Decision of the Supreme Court (dismissal):
• OPINION OF THE COMMISSION
The Commission's opinion does not have to be produced to the applicant by the administrative authority which, moreover, "has appropriated the meaning and content of this opinion and has mentioned its content in its decision".
In this case, the decision includes the legal and factual considerations on which it is based, and is sufficiently reasoned in the light of article 2 of the Law of 29 June 2006 on the grounds for administrative acts.
• QUALIFICATION OF THE REVOCATION OF THE AUTHORISATION TO PRACTISE
Revoking the authorisation of a professional who no longer offers guarantees of good character is an administrative police measure, with the preventive aim of preserving public order.
The authority issuing a professional licence has the power to revoke or withdraw it if the conditions under which it was issued are no longer met.
Revocation measures taken on the basis of article 9 of Law no. 1.144 of 26 July 1991, aimed at revoking a previously granted authorisation to practise, may legally take the form of either an administrative police measure or an administrative sanction imposed for the purpose of punishment.
In fact, the heading of the "Administrative sanctions" section under which articles 9 and 10 of the Law of 26 July 1991 are incorporated (cases of revocation and contradictory procedure benefiting the holder of the authorisation) has no normative scope and does not prevent the competent authority from revoking or withdrawing the authorisation to practise a professional activity "with a preventive aim, in order to guarantee the morality of a sector of regulated activity and to preserve public economic order".
The revocation "does not, in this case, having regard to its grounds and purpose, have the character of a sanction having the nature of a punishment but must be regarded as an administrative police measure".
------------------------------------
Work instructions.
1. In the Supreme Court decision on revoking an authorization to practice, what kind of measure is revoking the authorization of a professional who no longer offers guarantees of good character?
2. Carry on the Supreme Court decision on revoking an authorization to practice, starting after its final sentence.
The material after the Supreme Court decision is separate from it.
------------------------------------
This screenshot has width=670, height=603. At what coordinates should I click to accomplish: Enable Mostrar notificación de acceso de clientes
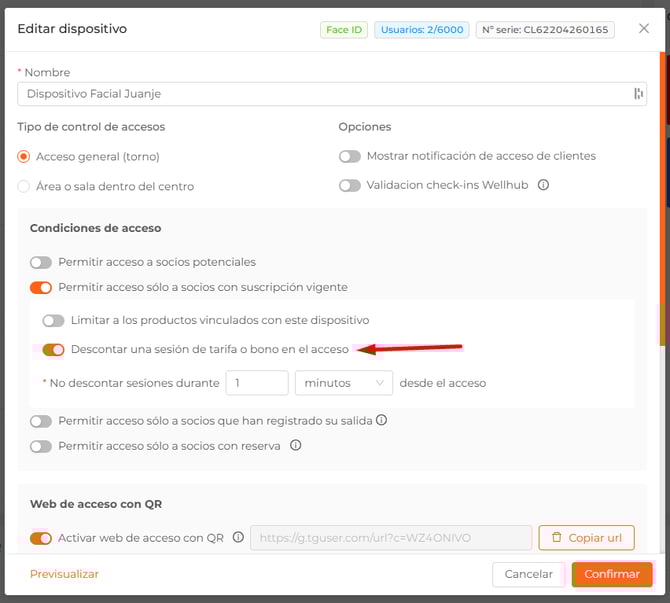[349, 156]
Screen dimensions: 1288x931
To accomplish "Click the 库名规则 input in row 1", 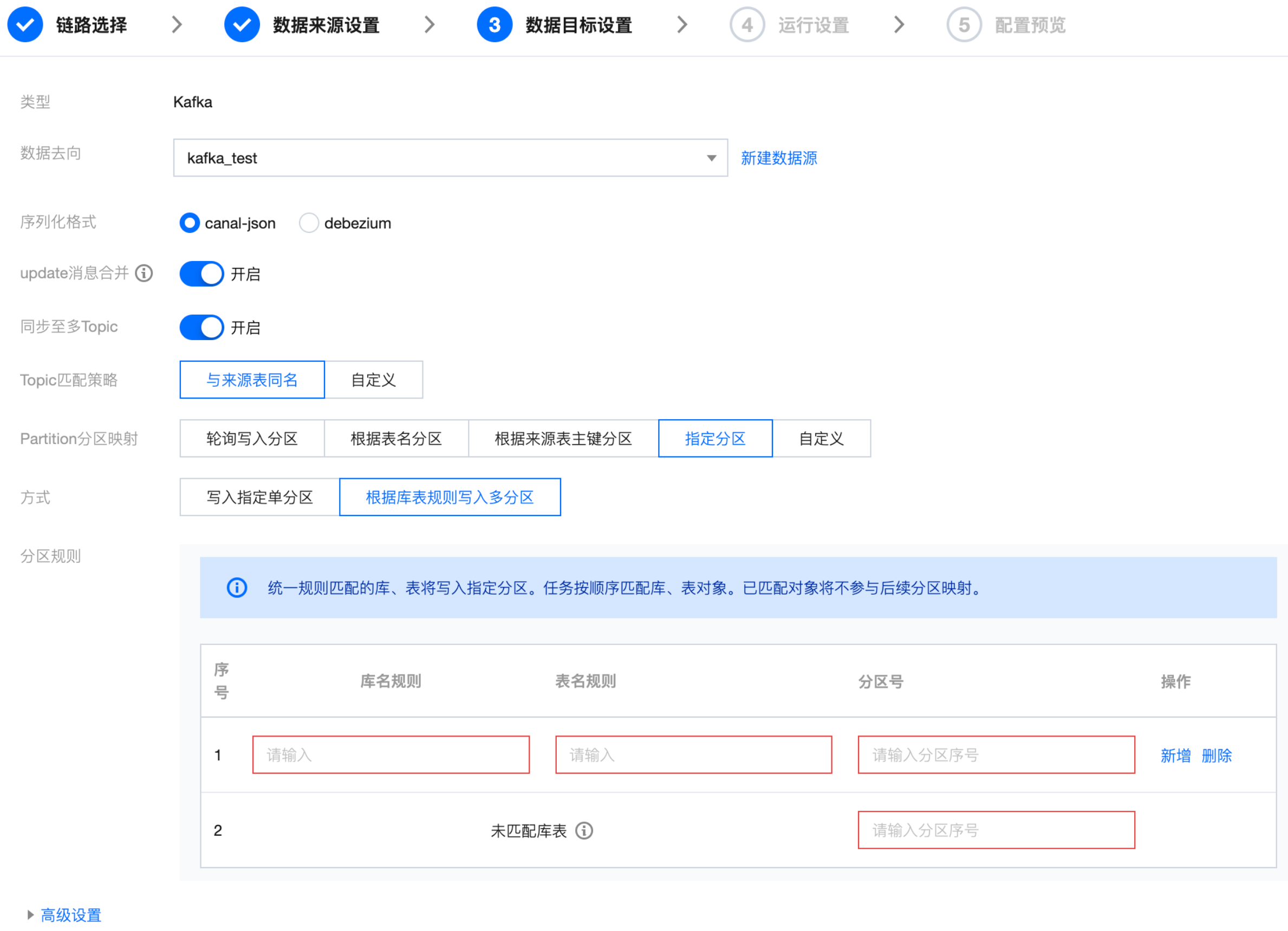I will click(x=391, y=754).
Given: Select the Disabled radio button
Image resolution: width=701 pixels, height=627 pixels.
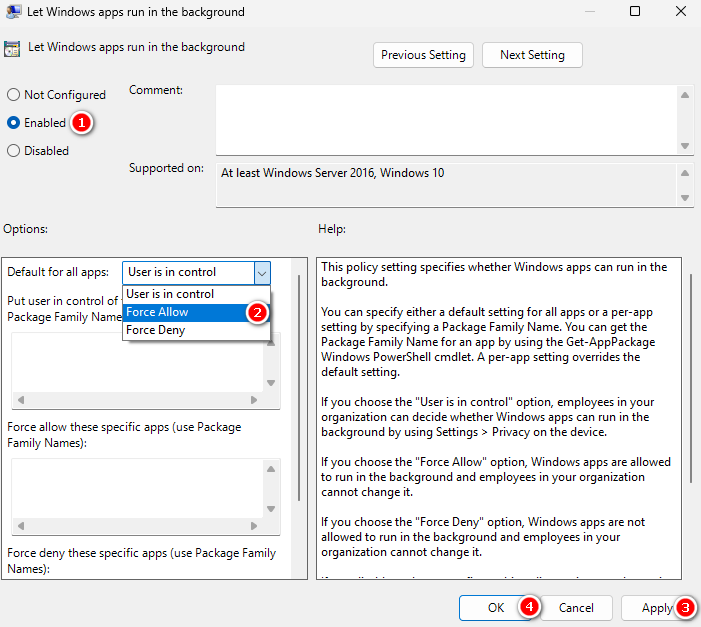Looking at the screenshot, I should coord(13,151).
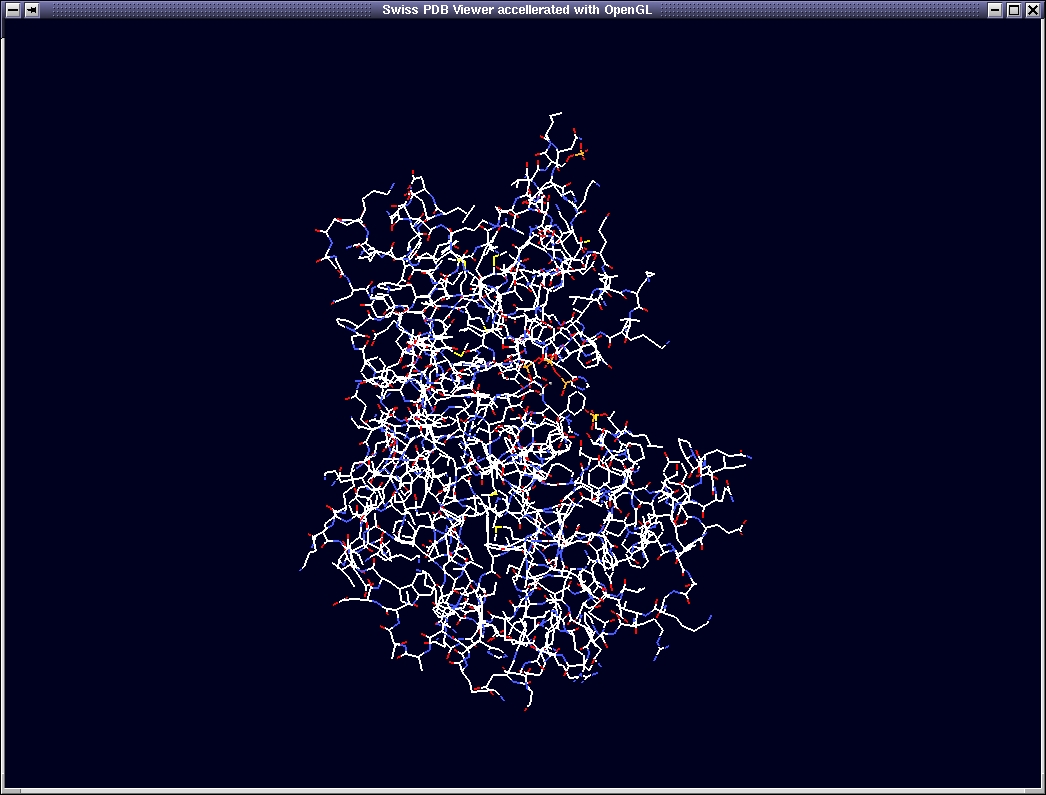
------------------------------------
The responses.
1. An administrative police measure, with the preventive aim of preserving public order.

2.
• RIGHT TO RESPECT FOR PRIVATE AND FAMILY LIFE (article 8 ECHR)
The revocation measure, which did not entail a general ban on carrying on an activity in the Principality and had been lawfully taken with a view to preserving public order, does not affect the right to respect for private and family life of the person concerned in a manner disproportionate to the aims for which it had been taken.
Interference by a public authority with the right to respect for private and family life guaranteed by Article 8 ECHR must be "in accordance with the law" and "necessary in a democratic society in the interests of national security, public safety or the economic well-being of the country, for the prevention of disorder or crime, for the protection of health or morals, or for the protection of the rights and freedoms of others".
The revocation measure was taken because of a criminal conviction that "raised doubts about the professional morality of the person concerned (...) having regard to the nature and seriousness of the offences (...) and taking into account the characteristics of the commercial activity carried out and the specific features of the property sector".
• PRINCIPLES IN REPRESSIVE MATTERS (Article 20 of the Constitution, Article 4 of Protocol No. 7 ECHR)
The principles of legality, necessity and proportionality of penalties deriving from article 20 paragraph 1 of the Constitution and the principle of non bis in idem provided for in article 4 of Protocol no. 7 ECHR cannot be invoked against a revocation decision that does not constitute a sanction in the nature of a punishment but an administrative police measure.
The constitutional principles of legality, necessity and proportionality of penalties govern criminal law.
The plea alleging infringement of the ne bis in idem rule, according to which the applicant who had been convicted of forgery of a private document and use of forgery would have been punished a second time for the same acts by the administrative penalty imposed in the revocation decision, is inoperative as there is no combination of criminal and administrative penalties in the present case.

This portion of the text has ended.